22 NYCRR 100.6(B)(1); 100.4(D)(1)(c).
Opinions 95-11(Vol. XIII); 94-20(Vol. XII);
91-108(Vol. VIII); 90-43(Vol. V);
89-08(Vol. III); 89-07(Vol. III).
A part-time judge, who also practices law, inquires whether it is permissible to continue sharing an office building with another attorney, who has been offered the position of public defender in the county in which the judge-attorney's court is located. This other attorney, who is currently an assistant public defender, is the owner of the building in which the judge-attorney's office is located, and has refrained from appearing in the inquirer's court pursuant to an opinion previously issued by this Committee.
The inquiring judge maintains a separate office in the building, including separate phone lines and a separate secretary. Nevertheless, as acknowledged by the judge, pursuant to Opinion 90-43(Vol. V) and other opinions, the prospective public defender would not be permitted to appear personally in the judge-attorney's court. At the present time, various other assistant public defenders do appear in the judge' court on a regular basis.
Section 100.4(D)(1)(c) of the Rules Governing Judicial Conduct states that "a judge shall not engage in financial or business dealings that ... involve the judge in frequent transactions or continuing business relationships with those lawyers or other persons likely to come before the court on which the judge serves". This section is among those with which part-time judges are required to comply. 22 NYCRR 100.6(B)(1).

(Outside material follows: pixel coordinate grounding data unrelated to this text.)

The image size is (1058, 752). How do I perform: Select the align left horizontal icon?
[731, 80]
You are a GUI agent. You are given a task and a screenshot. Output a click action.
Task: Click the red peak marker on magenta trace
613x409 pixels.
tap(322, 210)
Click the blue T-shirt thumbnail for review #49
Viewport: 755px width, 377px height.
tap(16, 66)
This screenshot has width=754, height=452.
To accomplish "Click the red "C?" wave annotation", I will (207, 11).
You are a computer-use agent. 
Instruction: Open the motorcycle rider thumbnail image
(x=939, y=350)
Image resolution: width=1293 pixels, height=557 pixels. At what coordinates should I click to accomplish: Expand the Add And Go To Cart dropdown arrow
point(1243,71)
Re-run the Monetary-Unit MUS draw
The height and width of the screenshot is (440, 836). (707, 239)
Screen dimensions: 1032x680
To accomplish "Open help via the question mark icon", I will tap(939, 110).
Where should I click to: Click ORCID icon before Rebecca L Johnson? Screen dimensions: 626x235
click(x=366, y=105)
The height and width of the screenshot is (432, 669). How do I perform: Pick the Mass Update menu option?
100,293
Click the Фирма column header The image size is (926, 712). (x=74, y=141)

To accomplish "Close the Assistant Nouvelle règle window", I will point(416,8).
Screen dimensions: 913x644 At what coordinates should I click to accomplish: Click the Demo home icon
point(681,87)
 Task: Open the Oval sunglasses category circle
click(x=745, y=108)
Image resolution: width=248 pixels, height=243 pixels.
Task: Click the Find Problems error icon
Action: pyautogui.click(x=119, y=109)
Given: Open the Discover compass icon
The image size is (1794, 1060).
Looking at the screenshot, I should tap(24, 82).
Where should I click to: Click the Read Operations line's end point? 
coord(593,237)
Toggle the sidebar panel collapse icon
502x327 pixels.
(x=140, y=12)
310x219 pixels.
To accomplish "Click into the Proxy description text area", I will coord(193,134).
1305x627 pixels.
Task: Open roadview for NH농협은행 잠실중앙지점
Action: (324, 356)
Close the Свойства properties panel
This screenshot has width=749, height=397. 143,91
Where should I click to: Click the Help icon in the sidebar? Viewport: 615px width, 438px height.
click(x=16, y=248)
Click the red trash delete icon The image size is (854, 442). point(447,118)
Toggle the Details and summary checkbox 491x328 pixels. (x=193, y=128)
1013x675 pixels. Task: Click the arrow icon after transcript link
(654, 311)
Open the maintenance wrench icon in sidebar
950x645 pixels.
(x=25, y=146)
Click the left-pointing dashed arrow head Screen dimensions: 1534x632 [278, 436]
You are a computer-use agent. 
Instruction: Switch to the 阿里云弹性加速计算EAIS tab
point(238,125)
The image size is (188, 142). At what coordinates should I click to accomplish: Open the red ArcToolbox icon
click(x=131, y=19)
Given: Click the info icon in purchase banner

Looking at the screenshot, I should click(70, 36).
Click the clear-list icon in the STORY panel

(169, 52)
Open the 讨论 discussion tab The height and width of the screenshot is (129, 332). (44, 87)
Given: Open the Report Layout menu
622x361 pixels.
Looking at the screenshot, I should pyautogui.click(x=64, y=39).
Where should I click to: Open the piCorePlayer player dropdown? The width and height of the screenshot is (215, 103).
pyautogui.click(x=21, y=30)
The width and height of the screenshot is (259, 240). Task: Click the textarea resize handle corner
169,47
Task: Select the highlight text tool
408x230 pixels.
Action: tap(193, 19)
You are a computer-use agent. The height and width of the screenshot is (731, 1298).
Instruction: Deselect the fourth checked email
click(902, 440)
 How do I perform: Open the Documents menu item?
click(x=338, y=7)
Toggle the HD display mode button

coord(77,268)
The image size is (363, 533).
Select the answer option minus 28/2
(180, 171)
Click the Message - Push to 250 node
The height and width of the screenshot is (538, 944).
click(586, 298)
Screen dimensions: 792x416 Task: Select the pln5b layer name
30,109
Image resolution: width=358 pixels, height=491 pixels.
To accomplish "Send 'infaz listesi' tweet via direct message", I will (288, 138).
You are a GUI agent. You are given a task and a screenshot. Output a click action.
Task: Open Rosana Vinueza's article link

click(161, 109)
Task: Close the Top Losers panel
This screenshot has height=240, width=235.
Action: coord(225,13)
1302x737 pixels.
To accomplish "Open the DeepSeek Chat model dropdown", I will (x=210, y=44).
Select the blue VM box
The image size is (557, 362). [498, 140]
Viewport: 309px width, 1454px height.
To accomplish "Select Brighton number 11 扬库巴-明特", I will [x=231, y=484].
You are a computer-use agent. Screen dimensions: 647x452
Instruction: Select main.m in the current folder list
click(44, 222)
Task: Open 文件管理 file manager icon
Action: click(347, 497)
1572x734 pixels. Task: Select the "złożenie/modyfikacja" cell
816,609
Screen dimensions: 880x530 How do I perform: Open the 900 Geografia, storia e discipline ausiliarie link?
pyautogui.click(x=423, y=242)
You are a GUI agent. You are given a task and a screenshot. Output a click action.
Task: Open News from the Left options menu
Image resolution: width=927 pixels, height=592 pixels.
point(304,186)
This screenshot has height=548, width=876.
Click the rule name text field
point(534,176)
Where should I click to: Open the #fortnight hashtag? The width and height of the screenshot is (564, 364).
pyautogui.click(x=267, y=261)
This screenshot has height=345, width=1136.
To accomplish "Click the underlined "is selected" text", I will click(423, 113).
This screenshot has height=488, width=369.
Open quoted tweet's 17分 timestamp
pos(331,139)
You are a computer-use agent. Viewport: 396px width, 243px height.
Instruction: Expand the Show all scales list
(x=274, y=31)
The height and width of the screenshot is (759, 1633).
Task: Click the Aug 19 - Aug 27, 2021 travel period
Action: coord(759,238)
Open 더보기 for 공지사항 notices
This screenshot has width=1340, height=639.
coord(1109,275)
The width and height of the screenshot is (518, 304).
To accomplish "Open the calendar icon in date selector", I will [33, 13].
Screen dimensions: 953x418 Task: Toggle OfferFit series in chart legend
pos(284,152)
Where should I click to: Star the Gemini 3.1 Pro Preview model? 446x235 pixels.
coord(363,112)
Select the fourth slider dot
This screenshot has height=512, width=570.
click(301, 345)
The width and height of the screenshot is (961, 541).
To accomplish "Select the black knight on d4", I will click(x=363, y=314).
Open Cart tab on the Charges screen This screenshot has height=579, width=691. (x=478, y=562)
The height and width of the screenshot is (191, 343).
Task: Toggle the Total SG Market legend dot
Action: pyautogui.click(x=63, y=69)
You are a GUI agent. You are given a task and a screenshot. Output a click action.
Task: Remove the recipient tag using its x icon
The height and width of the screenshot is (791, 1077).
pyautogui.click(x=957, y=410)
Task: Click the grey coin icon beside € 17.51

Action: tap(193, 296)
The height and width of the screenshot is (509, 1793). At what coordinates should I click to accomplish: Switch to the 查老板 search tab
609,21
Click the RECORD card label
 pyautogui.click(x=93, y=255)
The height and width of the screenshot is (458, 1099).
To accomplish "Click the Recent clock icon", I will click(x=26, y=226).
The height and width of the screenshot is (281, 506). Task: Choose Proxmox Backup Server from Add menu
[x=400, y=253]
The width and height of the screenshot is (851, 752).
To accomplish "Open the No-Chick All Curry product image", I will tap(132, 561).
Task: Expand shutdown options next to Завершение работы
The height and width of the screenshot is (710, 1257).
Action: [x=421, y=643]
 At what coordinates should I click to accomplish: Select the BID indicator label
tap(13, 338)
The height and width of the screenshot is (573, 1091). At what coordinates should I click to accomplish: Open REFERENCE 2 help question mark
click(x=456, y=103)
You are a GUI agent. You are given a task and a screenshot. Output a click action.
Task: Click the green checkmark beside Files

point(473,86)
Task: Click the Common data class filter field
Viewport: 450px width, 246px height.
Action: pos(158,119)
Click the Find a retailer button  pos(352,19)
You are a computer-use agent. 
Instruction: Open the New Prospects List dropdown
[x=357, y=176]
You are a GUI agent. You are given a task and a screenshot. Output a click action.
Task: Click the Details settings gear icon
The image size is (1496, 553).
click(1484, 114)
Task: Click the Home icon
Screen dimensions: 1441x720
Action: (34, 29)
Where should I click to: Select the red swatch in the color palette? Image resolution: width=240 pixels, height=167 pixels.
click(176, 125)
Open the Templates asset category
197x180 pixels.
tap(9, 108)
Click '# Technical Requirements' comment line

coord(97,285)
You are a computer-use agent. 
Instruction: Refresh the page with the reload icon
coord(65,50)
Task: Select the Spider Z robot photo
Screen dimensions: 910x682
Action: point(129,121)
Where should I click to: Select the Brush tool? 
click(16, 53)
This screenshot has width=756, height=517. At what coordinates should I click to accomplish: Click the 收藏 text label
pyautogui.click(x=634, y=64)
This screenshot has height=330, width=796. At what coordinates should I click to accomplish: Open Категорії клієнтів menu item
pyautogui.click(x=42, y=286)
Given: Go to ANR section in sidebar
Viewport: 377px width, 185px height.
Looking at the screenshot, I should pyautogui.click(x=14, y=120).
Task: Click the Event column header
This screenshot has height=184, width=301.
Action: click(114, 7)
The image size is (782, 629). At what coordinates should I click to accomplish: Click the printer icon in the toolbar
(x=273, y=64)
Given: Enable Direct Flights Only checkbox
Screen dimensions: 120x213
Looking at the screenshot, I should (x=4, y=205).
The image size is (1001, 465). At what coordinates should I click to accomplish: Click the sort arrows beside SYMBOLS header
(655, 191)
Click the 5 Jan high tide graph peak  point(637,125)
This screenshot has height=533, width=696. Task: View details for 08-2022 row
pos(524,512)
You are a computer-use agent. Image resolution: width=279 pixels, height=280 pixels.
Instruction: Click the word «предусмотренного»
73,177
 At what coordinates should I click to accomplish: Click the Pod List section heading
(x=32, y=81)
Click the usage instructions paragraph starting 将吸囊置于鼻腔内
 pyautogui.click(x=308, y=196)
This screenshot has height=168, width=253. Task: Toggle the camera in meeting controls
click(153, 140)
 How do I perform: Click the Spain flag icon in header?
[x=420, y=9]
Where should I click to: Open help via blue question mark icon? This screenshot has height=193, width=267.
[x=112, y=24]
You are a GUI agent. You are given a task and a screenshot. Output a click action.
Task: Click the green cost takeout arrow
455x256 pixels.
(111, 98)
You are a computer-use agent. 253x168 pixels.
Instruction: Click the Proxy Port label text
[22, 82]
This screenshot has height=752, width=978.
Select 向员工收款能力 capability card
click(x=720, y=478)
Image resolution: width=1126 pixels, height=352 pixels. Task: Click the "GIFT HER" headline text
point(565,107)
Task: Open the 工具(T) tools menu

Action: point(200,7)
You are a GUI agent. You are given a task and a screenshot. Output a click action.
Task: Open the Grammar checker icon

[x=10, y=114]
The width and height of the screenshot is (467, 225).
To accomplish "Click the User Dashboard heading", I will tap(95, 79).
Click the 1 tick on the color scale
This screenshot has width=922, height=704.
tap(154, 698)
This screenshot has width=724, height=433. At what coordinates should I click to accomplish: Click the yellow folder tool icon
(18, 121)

The Committee has previously stated that a full-time judge should not establish a landlord-tenant relationship with an attorney "likely to appear frequently before the judge". Opinion 91-108(Vol. VIII); see also, Opinion 95-11(Vol. XIII). In several opinions, the Committee had also addressed the consequences which follow when part-time judges, who are also practicing attorneys, enter into landlord-tenant relationships with individual lawyers or law firms. See, Opinion 94-20(Vol. XII) [members of law firm, which is landlord to judge-attorney, may not appear in judge-attorney's court]; Opinion 89-07(Vol. III) [attorney, who is tenant to judge-attorney, may not appear in judge-attorney's court]; Opinion 89-08(Vol. III) [members of law firm, which shares office space with judge-attorney may not appear in judge-attorney's court]). And, as stated above, the Committee has also advised that while a part-time judge-attorney may share office space with an assistant public defender, the latter would not be permitted to appear in the judge's court. Opinion 90-43(Vol. V).
The Committee is of the view that the building-sharing arrangement between the judge and the prospective public defender would have to cease in the event that the appointment to the office of public defender is accepted. As their titles imply, the assistant public defenders who routinely appear in the judge's court are agents of the public defender who, the Committee presumes, would be the attorney of record. Thus, in a legal sense, the public defender is appearing before the judge every time any one of his or her assistants appears. While it can not be said that any one particular assistant might be "likely to come before the court" so as to implicate section 100.4(D)(1)(c), it is evident that, through his or her subordinates, the public defender is "likely to appear frequently before the judge" Opinion 91-108(Vol. VIII).
For these reasons, the Committee concludes that the judge should not share office building space with the public defender whose assistants practice in the judge's court on a regular basis.